= Linda Collins (psychologist) =

American quantitative psychologist

Linda M. Collins is an American quantitative psychologist who is a professor of global public health at New York University.

== Life ==
Collins earned a B.A. in psychology at the University of Connecticut. She received a Ph.D. in quantitative psychology from the University of Southern California.

Collins was a tenured faculty member at the University of Southern California. She was a distinguished professor of human development and family studies at Pennsylvania State University.
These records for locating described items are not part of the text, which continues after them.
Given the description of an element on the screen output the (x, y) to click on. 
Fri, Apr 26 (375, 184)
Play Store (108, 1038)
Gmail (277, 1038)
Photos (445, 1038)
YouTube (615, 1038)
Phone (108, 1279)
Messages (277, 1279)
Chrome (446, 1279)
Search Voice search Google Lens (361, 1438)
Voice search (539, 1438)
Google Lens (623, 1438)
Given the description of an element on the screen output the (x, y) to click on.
At New York University, she is a professor of global public health in the department of social and behavioral sciences.

Collins is an elected fellow of the American Psychological Association, Association for Psychological Science, and the Society of Behavioral Medicine. She served as president of the Society of Multivariate Experimental Psychology and the Society for Prevention Research.

== Research and contributions ==
Dr. Collins is known for her work on the Multiphase Optimization Strategy (MOST), which integrates concepts from engineering, behavioral science, multivariate statistics, health economics, and decision analysis. MOST aims to enhance intervention effectiveness, affordability, scalability, and efficiency. She has applied MOST in diverse areas, including HIV, smoking cessation, prevention of excessive alcohol use in college students, and weight loss.
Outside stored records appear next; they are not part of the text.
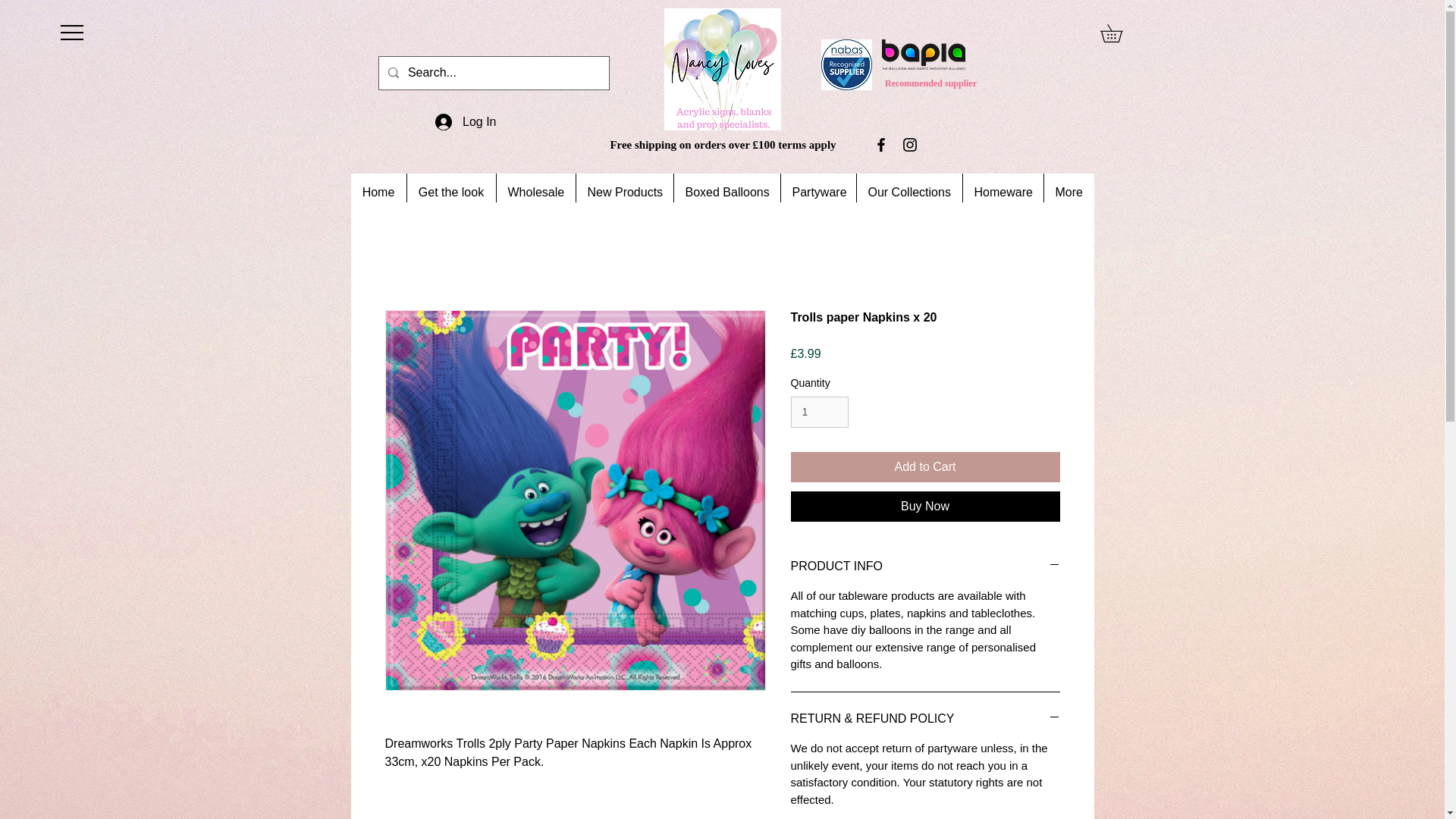
Log In (465, 121)
Wholesale (535, 192)
Get the look (451, 192)
Add to Cart (924, 467)
New Products (623, 192)
Partyware (817, 192)
Home (378, 192)
Homeware (1001, 192)
1 (818, 411)
Boxed Balloons (726, 192)
Our Collections (908, 192)
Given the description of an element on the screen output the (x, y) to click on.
Her research has received funding from institutions such as the National Institute on Drug Abuse (NIDA), the National Institute on Alcohol Abuse and Alcoholism (NIAAA), the National Cancer Institute (NCI), the National Institute of Diabetes and Digestive and Kidney Diseases (NIDDK), and the National Science Foundation (NSF).

Collins has published extensively in journals across behavioral sciences, quantitative methodology, medicine, and engineering. She has given over 150 invited presentations on MOST worldwide. Collaborating with Dr. Kate Guastaferro, she developed two massive open online courses on intervention optimization and MOST.